**TASK REQUIREMENTS:**
• A. In the test data management excerpt, which type of test data gives the most complete test coverage?
• B. Write the next part of the test data management excerpt, picking up after its final sentence.

**EXCERPT TO READ:**
○ ○ ○

Storage costs are continually on the rise
IT organizations create multiple, redundant copies of test data, resulting in inefficient use of storage. To meet concurrent demands within the confines of storage capacity, operations teams must coordinate test data availability across multiple teams, applications, and release versions. As a result, development teams often contend for limited, shared environments, resulting in the serialization of critical application projects.
Common Types of Test Data
No single technology exists that fulfills all TDM requirements. Rather, teams must build an integrated solution that provides all the data types required to meet a diverse set of testing needs. Once test data requirements have been identified, a successful TDM approach should aim to provide the appropriate types of test data, weighing the pros and cons of each.
Production data provides the most complete test coverage, but it usually comes at the expense of agility and storage costs. For some applications, it can also mean exposing sensitive data.
Subsets of production data are significantly more agile than full copies. They can provide some savings on hardware, CPU, and licensing costs, but it can be difficult to achieve sufficient test coverage.
Masked production data (either full sets or subsets) makes it possible for development teams to use real data without introducing unsafe levels of risk. However, masking processes can elongate environment provisioning. Also, masking requires staging environments with additional storage and staff to ensure referential integrity after data is transformed.
Synthetic data circumvents security issues, but the space savings are limited. While synthetic data might be required to test new features, this is only a relatively small percentage of test cases. If performed manually, creating test data is also prone to human error and requires an in-depth understanding of data relationships both within the database schema or file system, as well as those implicit in the data itself.
Best Practices for Test Data Management: How to Effectively Prepare Your Test Data
A comprehensive approach should seek to improve TDM in each of the following areas:
- Data delivery: reducing the time to deliver test data to a developer or tester
- Data quality: meeting requirements for high-fidelity test data
- Data security: minimizing security risks without compromising speed
- Infrastructure costs: lowering the costs of storing and archiving test data. The following sections highlight the top evaluative criteria for a TDM approach.
Creating a copy of production data for development or testing is often a time-consuming, labor-intensive process that usually lags demand. Organizations must build a solution that streamlines this process and creates a path towards fast, repeatable data delivery. Specifically, application team leaders should look for solutions that feature:
- Automation: Modern software toolsets already include technologies to automate build processes, infrastructure delivery, and testing, among other DevOps capabilities. However, organizations often lack equivalent tools for delivering copies of test data with the same level of automation. A streamlined TDM approach eliminates manual processes—such as target database initialization, configuration steps, and validation checks—providing a low touch approach to standing up new data environments.
- Toolset integration: An efficient TDM approach should unite a heterogeneous set of technologies, including masking, subsetting, and synthetic data creation. This requires both compatibility across test data tools and exposed APIs (or other clear integration mechanisms to DevOps tools) to enable a factory-like approach to TDM.
- Self-service: Instead of relying on IT ticketing systems, an advanced TDM approach puts sufficient levels of automation in place that enable end users to provision test data via self service. Self-service capabilities should extend not just to data delivery, but also to control over test data versioning. For example, developers or testers should be able to bookmark and reset, archive, or share copies of test data without involving operations teams.

○ ○ ○

**RECORDED INFORMATION:**
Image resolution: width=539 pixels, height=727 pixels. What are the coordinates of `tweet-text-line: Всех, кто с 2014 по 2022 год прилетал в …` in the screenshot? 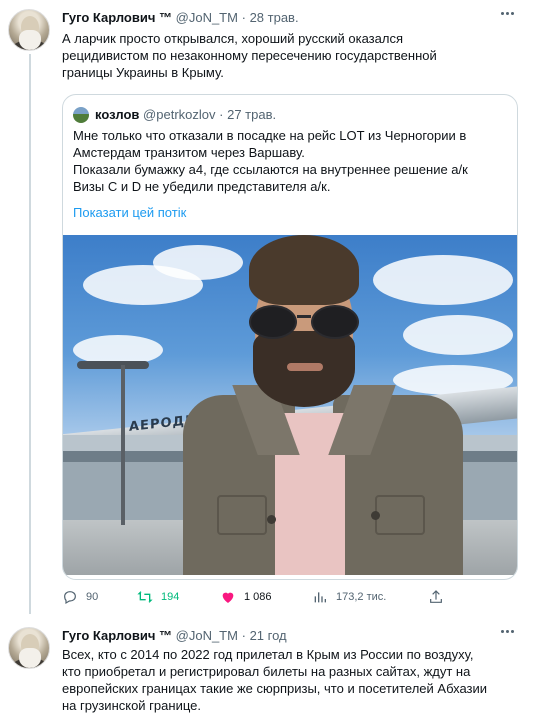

○ ○ ○

**LIST OF ANSWERS:**
• A. Production data

• B.
Operations teams go through great efforts to make the right types of test data—such as masked production data or synthetic datasets—available to software development teams. As TDM teams balance requirements for different types of test data, they must also ensure data quality is preserved across three key dimensions:
- Data age: Due to the time and effort required to prepare test data, operations teams are often unable to meet a number of ticket requests. As a result, data often becomes stale in non-production, which can impact the quality of testing and result in costly, late-stage errors. A TDM approach should aim to reduce the time it takes to refresh an environment, making the latest test data more accessible.
- Data accuracy: A TDM process can become challenging when multiple datasets are required as of a specific point-in-time for systems integration testing. For instance, testing a procure-to-pay process might require that data is federated across customer relationship management, inventory management, and financial applications. A TDM approach should allow for multiple datasets to be provisioned to the same point in time and simultaneously reset between test cycles.
- Data size: Due to storage constraints, developers must often work with subsets of data, which aren’t likely to satisfy all functional testing requirements. The use of subsets can result in missed test case outliers, which can paradoxically increase rather than decrease project costs due to data-related errors. In an optimized strategy, full-size test data copies can be provisioned in a fraction of the space of subsets by sharing common data blocks across copies. As a result, TDM teams can reduce the operational costs of subsetting—both in terms of data preparation and error resolution—by reducing the need to subset data as frequently.
Masking tools have emerged as an effective and reliable method of protecting test data. By irreversibly replacing sensitive data with fictitious yet realistic values, masking can ensure regulatory compliance and completely neutralize the risk of data breach in test environments. But to make masking practical and effective, organizations should consider the following requirements:
- Complete solution: Many organizations fail to adequately mask test data because they lack a complete solution with out-of-the-box functionality to discover sensitive data and then audit the trail of masked data. In addition, an effective approach should mask data consistently while maintaining referential integrity across multiple, heterogeneous sources.
- No need for development expertise: Organizations should look for lightweight masking tools that can be set up without scripting or specialized development expertise. Tools with fast, predefined masking algorithms, for example, can dramatically reduce the complexity and resource requirements that stand in the way of consistently applying masking.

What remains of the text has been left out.